Reading a CSV & First Look
Real data lives in files — read a CSV in one line, then peek at it with head() and info().
What you will learn
- Load a CSV into a DataFrame
- Preview rows with head()
- Inspect columns and types with info()
From file to DataFrame in one line
Most real data arrives as a CSV file (Comma-Separated Values) — a plain-text spreadsheet. Pandas reads it into a DataFrame with a single function, pd.read_csv.
import pandas as pd
df = pd.read_csv('sales.csv')
print('rows, columns:', df.shape)Note: Output:
rows, columns: (500, 4)
.shape tells us the file has 500 rows and 4 columns. One line of code turned a file into a table ready to analyse.
First look: head()
Never trust data you have not looked at. head() shows the first few rows so you can see what you are dealing with.
print(df.head(3)) # the first 3 rowsNote: Output: date product region amount 0 2026-01-01 Keyboard North 250 1 2026-01-01 Mouse South 120 2 2026-01-02 Monitor East 900 Now we can see the columns: a date, a product, a region and an amount. Exactly what we hoped — but always check.
A health check: info()
info() is your data health report. It lists every column, how many values are filled in, and the type of each column. This is where you spot missing values and wrong types early.
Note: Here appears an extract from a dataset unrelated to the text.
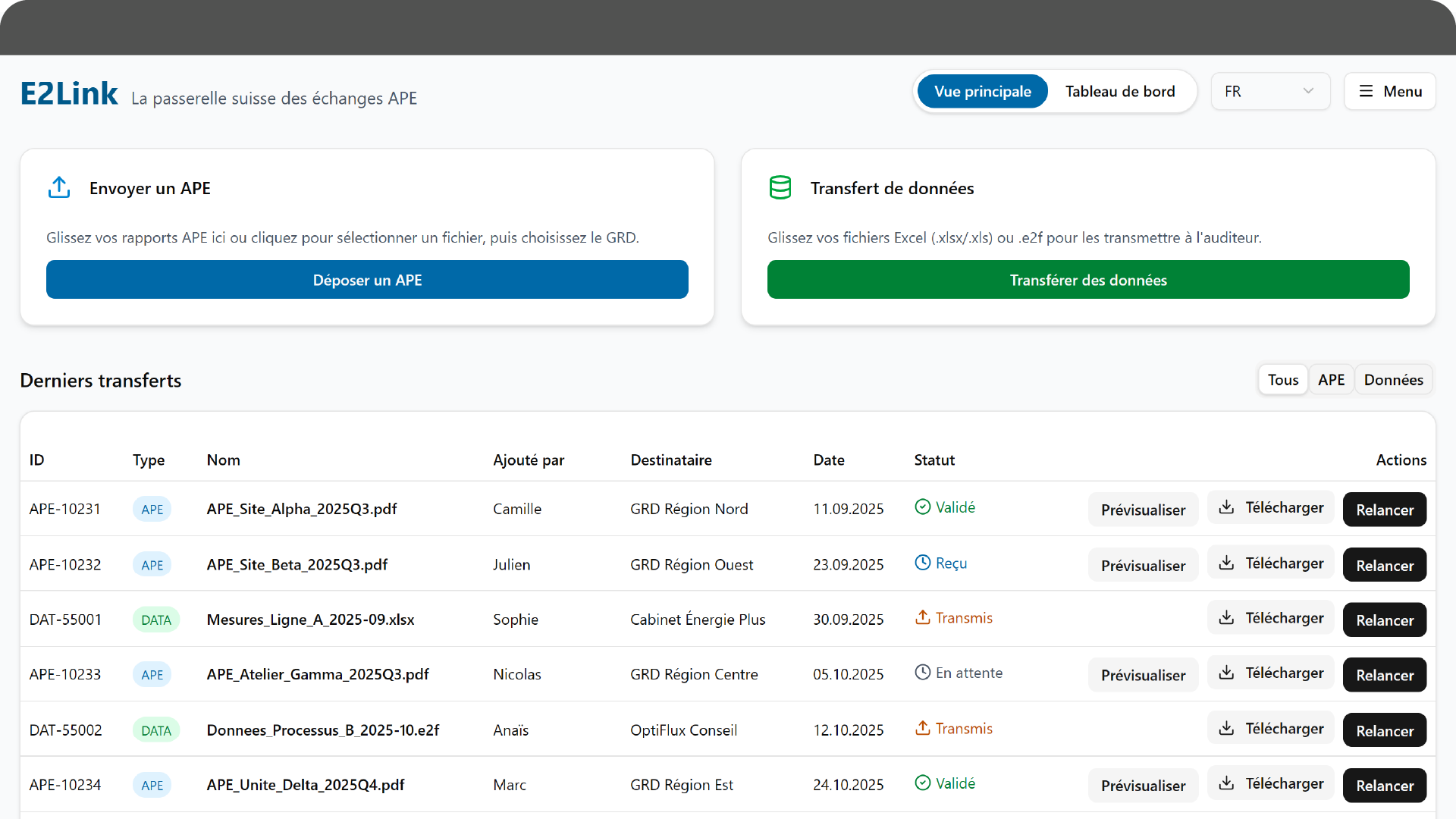The image size is (1456, 819).
Task: Prévisualiser APE_Unite_Delta_2025Q4.pdf file
Action: click(x=1143, y=786)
df.info()Note: Output: <class 'pandas.core.frame.DataFrame'> RangeIndex: 500 entries, 0 to 499 Data columns (total 4 columns): # Column Non-Null Count Dtype --- ------ -------------- ----- 0 date 500 non-null object 1 product 500 non-null object 2 region 492 non-null object 3 amount 500 non-null int64 Spot the problem: region has only 492 non-null out of 500 — eight values are missing. We will fix that in the cleaning lesson.
| Tool | Shows you | Use it to |
|---|---|---|
df.shape | Rows and columns count | Check the size |
df.head() | First rows | See the data |
df.tail() | Last rows | Check the end |
df.info() | Columns, counts, types | Spot missing / wrong types |
df.describe() | Stats of number columns | Get a quick feel |
Tip: Make this your routine for every new dataset: read_csv → shape → head → info. In thirty seconds you know how big it is, what is in it, and where the problems are.
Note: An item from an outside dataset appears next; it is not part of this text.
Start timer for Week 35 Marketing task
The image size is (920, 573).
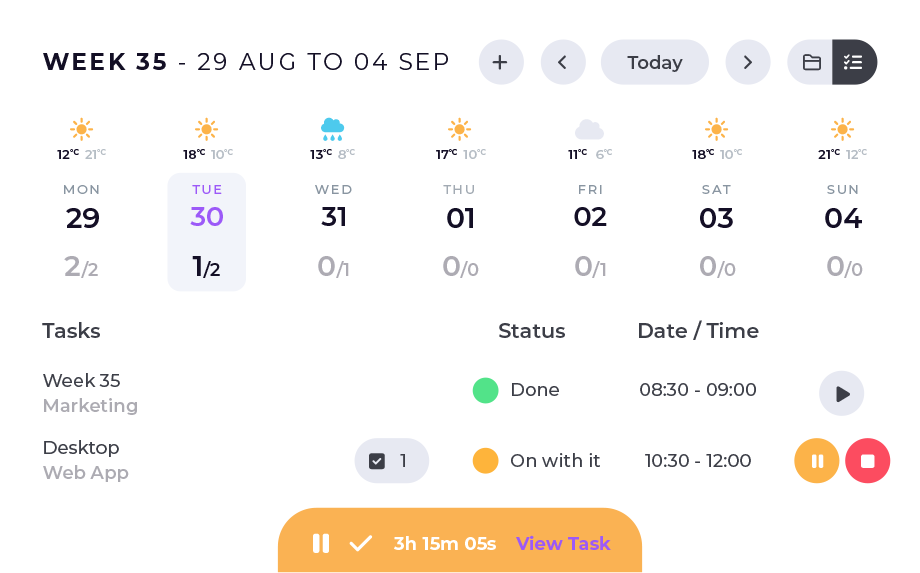tap(841, 393)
Watch out: If read_csv raises a “file not found” error, the path is wrong. Put the CSV in the same folder as your notebook, or pass the full path.
Q. Which method gives you a quick report of each column’s type and how many values are missing?
✍️ Practice
- Load any CSV you have and print its
.shapeand.head(). - Run
.info()on it and write down any column that has missing values.
🏠 Homework
- Download a free CSV (e.g. from Kaggle), read it, and report its number of rows, its column names, and any column with missing data.